On va donc expliquer qu'il va falloir accéder aux actes d'état-civil dans les archives, aux tables décennales, aux actes de mariages. MAIS vous dira-t-on, vous ne trouverez pas toujours et il vous faudra chercher les registres des notaires, les tables des enregistrements, des successions, les registres matricules, le cadastre et les hypothèques, les dispenses de consanguinité, les comptes rendus du conseil municipal, la liste des électeurs et le recensement. Une fois le tir de ce missile linguistique effectué et les vagues explications quant à l'utilité et l'endroit où trouver ces documents,  votre bienfaiteur va encore ajouter MAIS. Parce que si vous cherchez MARTIN dans les tables décennales à la lettre M vous pouvez ne pas le trouver MAIS en faire la découverte à la lettre N parce que l'officier d'état-civil "peut" se tromper. Idem pour les dates, vous avez sur le livret de famille 14 avril 1885, MAIS la date peut être celle du mariage de la belle-mère, pensez à chercher à son nom à elle et à la date de son mariage dans les tables décennales. Et le classique : "Normalement le mariage se fait chez la fille, MAIS cela n'est pas toujours vrai" ! Autre grand classique, votre famille étant originaire d'Anjou, votre mentor va vous expliquer, force preuves à l'appui, démonstration et documents authentifiés, en vous conseillant une bibliographie complète, de bien faire attention au nom parce qu'au Pays Basque d'où il tient tous ses documents, ce n'est pas celui de la famille qui est pris en compte MAIS celui de la maison. Utile quand on est né à Vaudelnay !

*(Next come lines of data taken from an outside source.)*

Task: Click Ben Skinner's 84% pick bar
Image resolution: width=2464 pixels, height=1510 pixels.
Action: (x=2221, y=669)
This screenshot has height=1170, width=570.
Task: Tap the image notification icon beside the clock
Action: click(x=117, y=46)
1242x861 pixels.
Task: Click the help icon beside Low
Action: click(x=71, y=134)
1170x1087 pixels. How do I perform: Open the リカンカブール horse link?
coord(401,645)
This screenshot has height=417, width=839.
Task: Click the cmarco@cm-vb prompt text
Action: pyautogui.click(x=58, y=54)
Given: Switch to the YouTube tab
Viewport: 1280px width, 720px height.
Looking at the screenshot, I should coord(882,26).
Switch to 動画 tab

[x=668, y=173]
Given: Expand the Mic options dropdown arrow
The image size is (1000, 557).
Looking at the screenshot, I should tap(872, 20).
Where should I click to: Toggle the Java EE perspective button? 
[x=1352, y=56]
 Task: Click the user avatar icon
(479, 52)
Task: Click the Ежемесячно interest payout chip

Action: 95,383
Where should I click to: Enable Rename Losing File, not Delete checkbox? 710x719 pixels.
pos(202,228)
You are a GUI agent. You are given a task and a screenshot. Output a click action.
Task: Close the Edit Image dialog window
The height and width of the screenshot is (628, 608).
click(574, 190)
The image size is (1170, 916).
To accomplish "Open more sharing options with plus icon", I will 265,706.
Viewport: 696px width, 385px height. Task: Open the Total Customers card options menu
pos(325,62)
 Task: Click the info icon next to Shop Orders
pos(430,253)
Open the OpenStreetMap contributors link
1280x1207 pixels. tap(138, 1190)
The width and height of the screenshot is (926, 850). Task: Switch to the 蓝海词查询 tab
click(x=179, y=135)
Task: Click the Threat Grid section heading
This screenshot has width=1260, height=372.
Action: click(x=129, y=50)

Les exemples sont nombreux, et le généalogiste a cette fâcheuse habitude de vouloir présenter tous les cas dérogeant à une règle de base, qui correspond à la plupart des situations. En débutant, suivez le chemin le plus simple, basez-vous sur la règle générale, vous serez toujours à temps, en cas de difficulté ou de blocage, d'étudier les cas particuliers ou les solutions alternatives. Avoir trop de données en tête lorsque l'on débute apporte le risque de ne plus savoir quel chemin emprunter, d'en trouver beaucoup trop sans issue et de tout laisser tomber, dégoûté à vie de la recherche dans les archives. Écoutez donc le génalogiste expérimenté, mais déconnectez-vous dès qu'il va employer MAIS, cela vous soulagera et évitera une saturation d'informations que vous aurez tout le temps d'appréhender plus tard.